HIQA report criticises emergency department at Wexford General

HIQA report criticises emergency department at Wexford General

The Health Information and Quality Authority (HIQA) has published seven inspection reports on compliance with the National Standards for Safer Better Healthcare, with University Hospital Galway's emergency department continuing to be overcrowded.

Inspections were carried out in seven public acute hospitals and rehabilitation and community inpatient health services between December 2022 and March 2023.

The hospitals that were inspected were Connolly Hospital in Blanchardstown, St Luke's Hospital in Kilkenny, Wexford General Hospital, University Hospital Galway, Mallow General Hospital Cork, Roscommon University Hospital and St. Camillus Hospital, Limerick.

On the day of the inspection, that the ED was not functioning as effectively as it should be at UHG, with overcrowding of patients continuing to be an issue.


While hospital management had implemented a range of measures to improve the flow of patients and increase surge capacity since the opening of the new temporary ED in October 2022, there were notable deficits in the hospital’s approved and actual rostered complement of medical and nursing for the ED.

Patients waiting on trolleys “had little to no privacy or dignity”, with the ability of staff to discuss their medical details confidentially “severely compromised,” inspectors said.

Hospitals in the region

In Wexford General Hospital, the report found patients being cared for on trolleys and chairs in the open corridors of the department left without dignity and privacy.

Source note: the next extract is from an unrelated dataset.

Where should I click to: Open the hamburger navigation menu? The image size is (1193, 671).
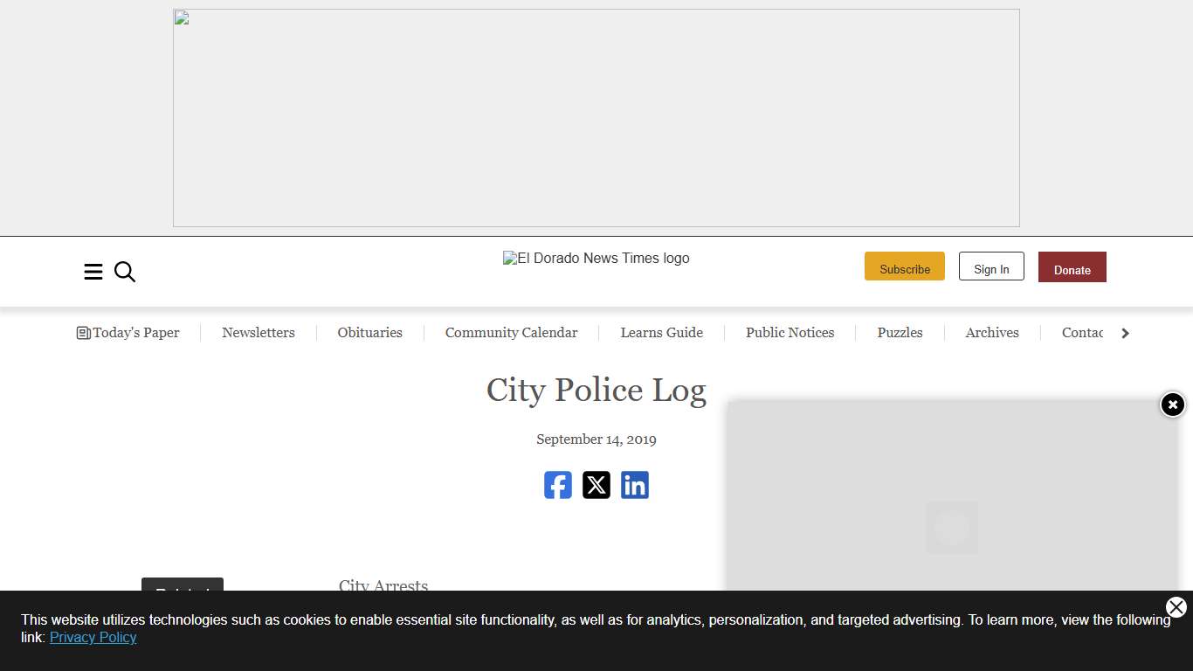coord(93,272)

In Kilkenny, long waiting times for patients in the Emergency Department waiting for an inpatient bed was recorded in St Luke's Hospital.


In Connolly Hospital, inspectors found that there were systems and processes in place to respond promptly, openly and effectively to complaints and concerns raised by people using the service.

Mallow General Hospital had systems in place to monitor and evaluate the quality and safety of services provided at the hospital and information from monitoring activities was being used to improve practices.

People who spoke with inspectors at Roscommon University Hospital were positive about their experience of care received in the hospital, and were complimentary about the staff.

At St. Camillus Hospital, staff recorded verbal and written complaints locally, implemented quality-improvement plans and shared learning from complaints.